Cet amendement du groupe Socialistes et apparentés entend supprimer cet article qui propose de proroger pour deux années supplémentaires l'expérimentation de la vidéo surveillance algorithmique.
Ce qu’il faut comprendre c’est que l’expérimentation menée depuis la coupe du monde de rugby n’a pas donné de résultats très satisfaisants. Or, plutôt que d’abandonner une expérimentation dont les dangers juridiques ont été maintes fois soulignés, le Gouvernement propose de persévérer dans cette voie.
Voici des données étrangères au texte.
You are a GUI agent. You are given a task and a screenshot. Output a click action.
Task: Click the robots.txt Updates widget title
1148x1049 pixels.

C’est la notion de comportement anormal qui est au cœur de ces préoccupations : ce qui suppose de définir un comportement normal, de confier cette définition à une société privée, d’automatiser la détection de tout ce qui sort de la norme. Les risques de discrimination sont difficiles à conjurer de manière certaine. Pourtant on conçoit l’intérêt de cette technologie en termes de protection des personnes et notamment grâce à la détection d’objets abandonnés.
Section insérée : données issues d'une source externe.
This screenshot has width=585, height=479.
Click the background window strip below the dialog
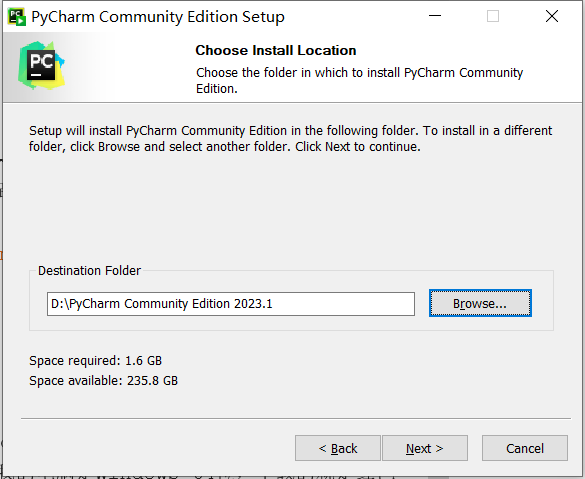click(224, 477)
A l’occasion du PJL relatif aux JOP 2024, le groupe proposait de :
- Limiter le champ d’application ratione temporis aux seuls JO de 2024 ;
- Limiter les algorithmes à la détection de bagages abandonnés ;
- Demander la publication de l’algorithme ;
- Exclure les discriminations fondées sur la couleur de la peau ou les langues et langages utilisés ;
- Imposer que le développement du logiciel soit assuré par l’Etat ;
- Imposer l’avis conforme du conseil municipal pour la validité de la décision du Préfet ;
- Limiter la durée d’autorisation (ne peut excéder un mois, « non renouvelable ») ;
- Assurer l’information des maires des conditions de mise en œuvre ;
Garantir une évaluation objective avec la présence d’experts indépendants issus d’association qui se consacrent à la protection des données personnelles.
Aucune de nos préconisations ne se retrouve dans ce texte. Aussi proposons nous la suppression de cette prorogation.